What the exercise asks. Lines in the listing below containing the string "size" are to be identified and copied.

Extracted entries.

-- Opening Marker --

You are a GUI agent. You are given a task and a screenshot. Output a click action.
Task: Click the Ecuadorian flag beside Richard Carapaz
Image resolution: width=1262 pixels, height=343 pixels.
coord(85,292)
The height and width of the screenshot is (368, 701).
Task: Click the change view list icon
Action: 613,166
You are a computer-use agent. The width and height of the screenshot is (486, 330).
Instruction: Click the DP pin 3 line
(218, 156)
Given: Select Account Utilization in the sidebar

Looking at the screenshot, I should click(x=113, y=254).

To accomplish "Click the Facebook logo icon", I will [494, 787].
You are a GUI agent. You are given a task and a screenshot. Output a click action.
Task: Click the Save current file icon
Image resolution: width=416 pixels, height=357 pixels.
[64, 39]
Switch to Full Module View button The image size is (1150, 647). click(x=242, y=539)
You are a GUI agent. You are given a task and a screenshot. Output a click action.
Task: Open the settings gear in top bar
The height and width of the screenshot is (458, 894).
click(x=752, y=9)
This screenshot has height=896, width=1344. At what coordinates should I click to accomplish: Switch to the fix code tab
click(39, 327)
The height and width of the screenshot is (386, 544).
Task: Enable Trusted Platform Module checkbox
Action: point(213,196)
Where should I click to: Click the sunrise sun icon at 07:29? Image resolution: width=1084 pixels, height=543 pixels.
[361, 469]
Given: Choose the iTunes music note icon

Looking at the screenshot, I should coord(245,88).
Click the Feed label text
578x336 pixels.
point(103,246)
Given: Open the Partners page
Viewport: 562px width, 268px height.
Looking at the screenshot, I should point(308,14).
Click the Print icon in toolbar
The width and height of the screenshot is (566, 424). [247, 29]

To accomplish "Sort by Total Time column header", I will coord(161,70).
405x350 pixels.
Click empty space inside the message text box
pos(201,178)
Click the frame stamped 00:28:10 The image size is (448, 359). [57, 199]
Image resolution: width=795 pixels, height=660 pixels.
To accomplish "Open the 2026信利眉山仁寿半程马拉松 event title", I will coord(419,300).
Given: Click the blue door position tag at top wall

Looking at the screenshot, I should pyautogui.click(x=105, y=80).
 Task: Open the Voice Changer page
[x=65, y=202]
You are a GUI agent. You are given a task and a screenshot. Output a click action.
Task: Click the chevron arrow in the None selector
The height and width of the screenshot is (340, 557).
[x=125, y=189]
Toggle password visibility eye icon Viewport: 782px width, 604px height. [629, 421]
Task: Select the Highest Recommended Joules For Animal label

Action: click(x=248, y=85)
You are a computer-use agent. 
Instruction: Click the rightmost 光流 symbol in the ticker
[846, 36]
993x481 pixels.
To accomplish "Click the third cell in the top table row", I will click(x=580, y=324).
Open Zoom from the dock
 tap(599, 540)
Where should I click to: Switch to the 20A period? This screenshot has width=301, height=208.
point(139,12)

-- Closing Marker --

Exercise solution.
Switch to Full Module View button The image size is (1150, 647). click(x=242, y=539)
Click the frame stamped 00:28:10 The image size is (448, 359). [57, 199]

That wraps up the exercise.